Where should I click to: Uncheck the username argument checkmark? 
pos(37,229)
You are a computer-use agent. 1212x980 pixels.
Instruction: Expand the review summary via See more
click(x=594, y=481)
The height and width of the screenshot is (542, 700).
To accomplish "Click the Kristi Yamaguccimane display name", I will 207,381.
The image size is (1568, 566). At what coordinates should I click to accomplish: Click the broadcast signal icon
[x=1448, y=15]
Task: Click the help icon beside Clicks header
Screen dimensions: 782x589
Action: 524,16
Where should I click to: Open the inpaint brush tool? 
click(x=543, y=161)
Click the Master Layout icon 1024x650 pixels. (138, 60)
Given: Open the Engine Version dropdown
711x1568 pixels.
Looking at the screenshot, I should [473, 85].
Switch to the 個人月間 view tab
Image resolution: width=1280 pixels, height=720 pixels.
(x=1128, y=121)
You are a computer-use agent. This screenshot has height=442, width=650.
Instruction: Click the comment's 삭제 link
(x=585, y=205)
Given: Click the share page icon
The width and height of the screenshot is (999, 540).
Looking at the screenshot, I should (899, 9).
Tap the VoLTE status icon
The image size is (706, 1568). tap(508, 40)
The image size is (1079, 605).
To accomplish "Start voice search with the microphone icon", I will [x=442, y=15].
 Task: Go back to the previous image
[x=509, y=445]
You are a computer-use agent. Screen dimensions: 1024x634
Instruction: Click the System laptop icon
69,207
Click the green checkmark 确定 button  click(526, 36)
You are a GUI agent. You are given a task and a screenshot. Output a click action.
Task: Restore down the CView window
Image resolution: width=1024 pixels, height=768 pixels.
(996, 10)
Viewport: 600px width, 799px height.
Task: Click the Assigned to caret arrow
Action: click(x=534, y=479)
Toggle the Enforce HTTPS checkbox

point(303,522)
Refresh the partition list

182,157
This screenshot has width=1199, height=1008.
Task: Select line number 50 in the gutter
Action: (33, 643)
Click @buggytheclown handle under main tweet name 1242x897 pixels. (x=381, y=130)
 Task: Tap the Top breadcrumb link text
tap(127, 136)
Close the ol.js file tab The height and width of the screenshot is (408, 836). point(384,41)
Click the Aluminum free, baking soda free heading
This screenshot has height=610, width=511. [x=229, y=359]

########################################

From the records above, give again exactly the lines running from the line with "You are a computer-use agent. This" to the line with "You are a computer-use agent. Screen", inclusive.

You are a computer-use agent. This screenshot has height=442, width=650.
Instruction: Click the comment's 삭제 link
(x=585, y=205)
Given: Click the share page icon
The width and height of the screenshot is (999, 540).
Looking at the screenshot, I should (899, 9).
Tap the VoLTE status icon
The image size is (706, 1568). tap(508, 40)
The image size is (1079, 605).
To accomplish "Start voice search with the microphone icon", I will [x=442, y=15].
 Task: Go back to the previous image
[x=509, y=445]
You are a computer-use agent. Screen dimensions: 1024x634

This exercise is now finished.